Last weekend’s grilling attempt was a success in spite of itself. Somewhat counterintuitively, I went with a smaller fire on the day I was making meat. Everything got cooked eventually, but I was adding twigs and whatnot because it was a pretty tiny pile of charcoal.
Part of my birthday present to myself was grill bling, which included a set of skewers. I picked up these, which are nice and long and, perphaps most importantly, flat, so you can easily flip the food without it twirling around with the skewer. The down side is that they are metal, which means they get hot, which means you can’t pick them up with naked paws. Considering they’re resting over open flame and I’m pyrophobic and would be using something anyway, that’s an exchange that’s fine with me. They’re solid without being heavy and easy to clean and store, so thumbs up there.
I mentioned the long, right? That’s my 9×13″ Pyrex they’re overhanging, which means you can get a fair bit on each. I marinated two chicken breasts and an onion and there’s most of a pepper plus a potato for a (not really needed) stopper.

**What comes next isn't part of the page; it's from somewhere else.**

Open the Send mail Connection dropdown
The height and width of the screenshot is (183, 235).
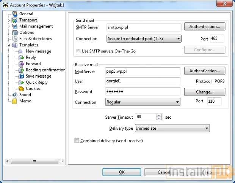point(144,39)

The marinade is the same one I used on the grilled tofu the other week, which is in turn based on Deborah Madison’s Sesame-Ginger Marinade from her Vegetarian Cooking for Everyone. Adapted for, um, meat.
2 large garlic cloves, minced
1 heaping tablespoon minced ginger
1/2 teaspoon red pepper flakes
3 tablespoons sesame oil
1 tablespoon brown sugar
1 tablespoon soy sauce
My too-small fire… wait, can I start the Inadvertent Slow Food Movement? We can skip the wacky antiglobalization politics and junk science and just have people whose ovens aren’t calibrated/can’t get over 425F or haven’t mastered the charcoal-to-food ratio yet and like to cook anyway.

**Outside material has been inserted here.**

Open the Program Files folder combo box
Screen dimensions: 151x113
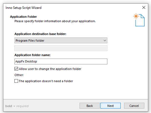tap(61, 41)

As can be seen above, the kebabs were served with jasmine rice and lettuce and made an excellent dinner. And three more lunches.

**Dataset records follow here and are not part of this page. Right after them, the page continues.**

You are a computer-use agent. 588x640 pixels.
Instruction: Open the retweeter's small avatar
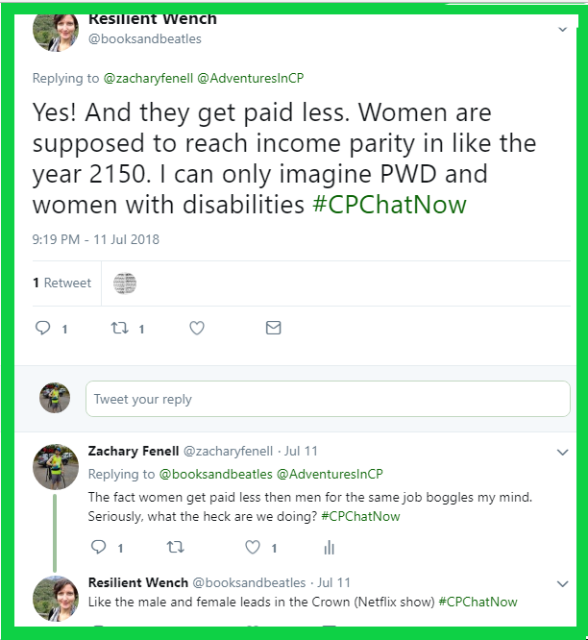click(125, 283)
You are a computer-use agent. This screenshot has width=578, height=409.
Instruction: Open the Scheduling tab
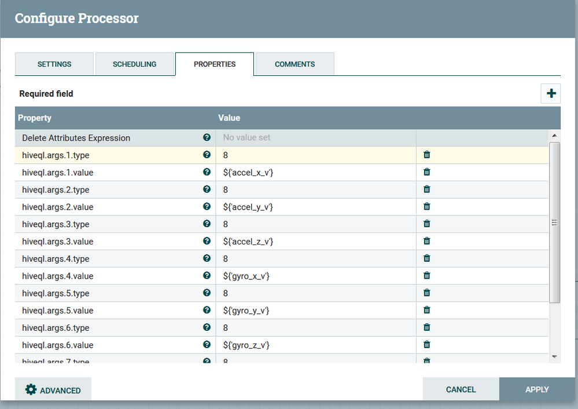[134, 64]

Since I’m showing off my grill bling, my funky yellow gloves for chimney overturning/twig breaking/skewer lifting:
Also on the poultry front this week was my initial attempt to grind my own chicken. I bought thighs, which were what was on sale, but in hindsight that was a mixed blessing because I had to de-skin and de-bone. The de-skinning was easier, although I might have been a little lazy with the de-fatting because they were going to be ground. (I am normally a fetishist with the de-ickying. What I cannot de-icky, I do not eat, which is why I don’t eat as much meat as I should.)
The grinding was initially a hellacious failure, entirely because I neglected to attach the little blade to the spiral mover, but once I got that corrected, it was all good and ridiculously easy. I foresee more meat-grinding in my future.
Since nobody likes to see how the sausage gets, made, you can provide your own mental picture of a pile of ground chicken thighs (and an onion) and I’ll just get on to the end result, which was meat sauce.